A charge card will usually come with an annual fee, but often the value of the perks on offer will offset this. If you don’t repay the bill in full though you will be hit with charges and interest added to the amount due. Paying late could also impact your credit score and the card could be cancelled.

Who is a credit card best for?

Charge cards are not suitable for borrowing money for longer than a month, because the balance must be paid in full at the end of the month. A credit card is suitable for lending over a longer period and could be a better option if you simply don’t have enough cash to repay the balance within a single month.

Each month, you will have to repay a minimum of one percent of the credit card balance. Credit cards offer cash advances enabling you to withdraw money out of an ATM. Beware though, as usually the charges for this are quite high and it can be an expensive way of borrowing cash.

Credit cards are available in the UK for everything from bad to excellent credit scores which makes them much more accessible than charge cards.
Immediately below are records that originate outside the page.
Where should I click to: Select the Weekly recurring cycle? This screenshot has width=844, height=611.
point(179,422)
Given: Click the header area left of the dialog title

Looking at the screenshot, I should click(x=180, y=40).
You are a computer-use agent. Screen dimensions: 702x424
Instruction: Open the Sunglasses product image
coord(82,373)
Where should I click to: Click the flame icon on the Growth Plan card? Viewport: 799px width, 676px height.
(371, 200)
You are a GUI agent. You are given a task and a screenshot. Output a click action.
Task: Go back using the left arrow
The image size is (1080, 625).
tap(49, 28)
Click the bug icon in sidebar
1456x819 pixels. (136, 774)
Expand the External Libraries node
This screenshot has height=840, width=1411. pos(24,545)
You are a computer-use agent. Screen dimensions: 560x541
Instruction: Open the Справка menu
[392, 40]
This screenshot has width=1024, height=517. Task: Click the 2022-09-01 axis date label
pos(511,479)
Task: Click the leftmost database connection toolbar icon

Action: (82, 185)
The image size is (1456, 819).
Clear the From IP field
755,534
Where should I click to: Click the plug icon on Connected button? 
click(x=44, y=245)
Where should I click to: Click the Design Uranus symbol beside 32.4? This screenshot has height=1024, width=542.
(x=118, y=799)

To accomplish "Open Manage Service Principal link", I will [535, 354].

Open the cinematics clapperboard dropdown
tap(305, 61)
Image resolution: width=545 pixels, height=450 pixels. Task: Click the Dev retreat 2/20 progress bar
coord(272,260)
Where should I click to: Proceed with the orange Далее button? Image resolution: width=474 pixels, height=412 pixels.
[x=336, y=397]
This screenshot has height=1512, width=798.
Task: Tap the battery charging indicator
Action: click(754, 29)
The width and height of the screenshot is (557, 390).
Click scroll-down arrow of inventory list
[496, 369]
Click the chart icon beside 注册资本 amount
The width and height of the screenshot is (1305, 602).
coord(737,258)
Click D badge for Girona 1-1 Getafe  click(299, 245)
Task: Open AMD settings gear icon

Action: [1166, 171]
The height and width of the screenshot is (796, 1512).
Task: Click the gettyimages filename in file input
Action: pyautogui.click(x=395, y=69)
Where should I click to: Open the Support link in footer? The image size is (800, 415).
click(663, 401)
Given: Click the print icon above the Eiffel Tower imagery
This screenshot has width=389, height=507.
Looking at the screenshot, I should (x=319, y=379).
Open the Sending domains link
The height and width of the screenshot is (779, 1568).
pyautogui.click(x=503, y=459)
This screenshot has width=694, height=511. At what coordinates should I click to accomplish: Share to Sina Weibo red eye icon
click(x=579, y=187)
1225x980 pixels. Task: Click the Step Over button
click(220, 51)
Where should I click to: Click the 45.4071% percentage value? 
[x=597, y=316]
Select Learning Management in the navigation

Fees, interest rates, credit limits, and rewards vary markedly depending on the credit history of the applicant.

This means that the best rates are only available to those with good credit scores or who meet minimum income requirements. The credit card provider will set a credit limit based on their own assessment of the customer’s financial history and risk profile.

There are lots of credit card providers out there meaning the range of product features and perks available, offer a much greater choice than for charge cards. Some credit cards come with a range of benefits such as cashback on purchases and points which can be converted into vouchers for spending at shops, hotels, and airlines.

Other key differences between charge cards and credit cards

Another key difference to consider between a charge card and a credit card is the protection afforded to credit card purchases under UK legislation. Credit card spending is protected by Section 75 of the Consumer Credit Act. The card issuer is held just as liable as the retailer if the goods are faulty or the retailer goes out of business. The consumer is entitled to claim a refund from the credit card provider on purchases made between £100 and £60,260.

Charge cards are not protected by the same legislation but the big providers have their own protection schemes. American Express, Visa and Mastercard enable customers to claim for a refund if something goes wrong within 120 days of the purchase being made.

Both credit cards and charge cards can impact your credit score but also help you build it. When you apply for a charge card, the issuer will usually run a ‘hard’ credit check which will stay on your file for two years. The impact of this on your credit score is usually minor, however.

Use of a credit card can have a much greater impact on someone’s credit rating. The amount of credit you have remaining on the card is a significant factor in how the credit reference agencies assess your creditworthiness. A lower balance compared with your credit limit is considered by creditors to be a positive as it demonstrates you can use the credit card responsibly without relying too heavily on it. As charge cards don’t come with a present spending limit, it isn’t possible to determine how your usage has impacted on your apparent creditworthiness.